Find each line of the data below that contains the word "height", and copy those lines.

* GIVEN DATA
━━━━━━━━
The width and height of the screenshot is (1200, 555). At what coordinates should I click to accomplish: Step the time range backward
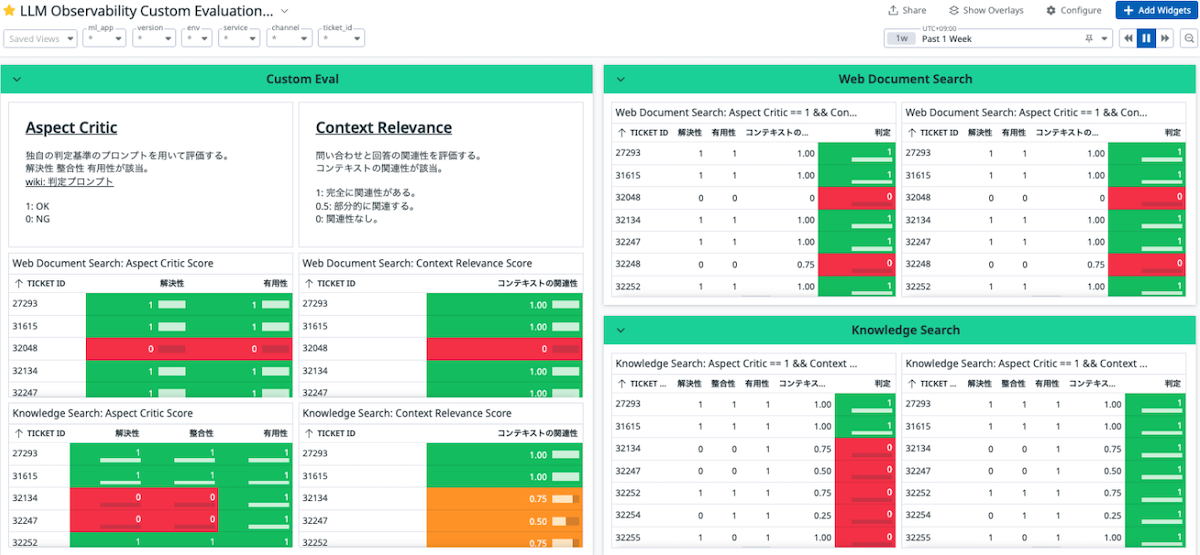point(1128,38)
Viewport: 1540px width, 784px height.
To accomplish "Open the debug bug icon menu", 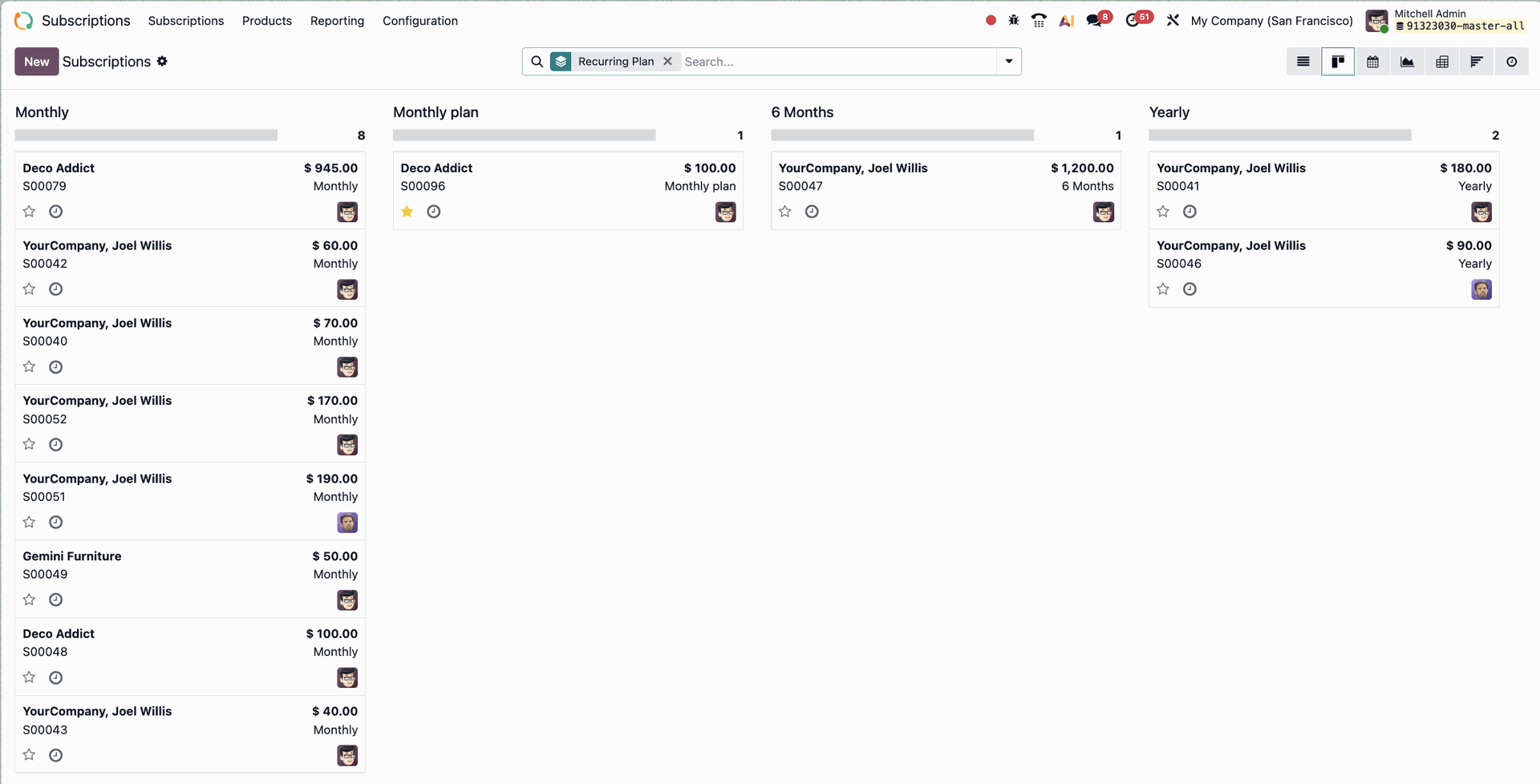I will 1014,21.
━━━━━━━━
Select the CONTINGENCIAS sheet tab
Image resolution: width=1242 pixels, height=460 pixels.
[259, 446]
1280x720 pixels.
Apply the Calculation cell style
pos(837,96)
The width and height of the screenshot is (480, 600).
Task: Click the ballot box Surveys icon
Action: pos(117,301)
━━━━━━━━
* SOLUTION TO THIS EXERCISE
The width and height of the screenshot is (1200, 555). At what coordinates should I click to accomplish: Step the time range backward
Viewport: 1540px width, 784px height.
Image resolution: width=1242 pixels, height=460 pixels.
The width and height of the screenshot is (480, 600).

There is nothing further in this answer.